SCDT-12. IN VITRO STUDY OF ROLE OF ASTROCYTIC S1P3 IN REGULATING BLOOD-BRAIN/TUMOR BARRIER PERMEABILITY

摘要

Incidence of breast cancer brain metastasis is increasing. Prognosis of patients with brain metastases is extremely poor. One of the major impediments in treating brain metastases is the presence of a blood-brain/tumor barrier that limits the permeability of chemotherapeutic drugs into the brain parenchyma. Blood-tumor barrier (BTB) has been shown to be heterogenous, and only at highly permeable lesions do drugs reach the tumor cells. To explore the molecular differences between highly and poorly permeable BTBs, gene profiling was done on laser microdissected brain tissues from mice bearing breast cancer brain metastases. Sphingosine-1-phosphate receptor 3 (S1P3) was overexpressed in astrocytes at highly permeable lesions. To explore the functional role of S1P3 in BTB permeability we established an in vitro blood brain/tumor model. Inhibition of S1P3 using a specific chemical inhibitor TY-52156 (2µM) significantly increased barrier integrity as shown by increase in transendothelial electrical resistance (TEER) in BBB (1.3 folds, p<0.05) and BTB (1.45 folds, p<0.001). Additionally, there was a significant decrease in permeability for doxorubicin in BBB (1.78 folds, p<0.01) and BTB (2.1 folds, p<0.01), with concomitant increase in membranous ZO-1 and VE-cadherin. Increase in TEER was dependent on astrocytes. Similar results were observed when S1P3 was stably knocked-down in astrocytes. As astrocytes were grown away from the endothelial monolayer, we hypothesized that astrocyte-secreted molecules regulated barrier integrity.
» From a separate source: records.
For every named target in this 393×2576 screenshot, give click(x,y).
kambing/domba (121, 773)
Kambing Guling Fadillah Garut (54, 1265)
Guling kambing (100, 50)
Analysis of supernatant from astrocytes revealed that various cytokines including IL-6, IL-8, CCL2, CXCL1, and GM-CSF were downmodulated upon S1P3 knockdown. Inhibition of IL-6 and CCL2 individually using neutralizing antibodies recapitulated the effects of S1P3 inhibition. This study provides a proof of concept for role of S1P3 and downstream cytokine signaling in regulating BTB permeability in breast cancer brain metastases which might lead to discovery of novel strategies for augmenting drug efficacy.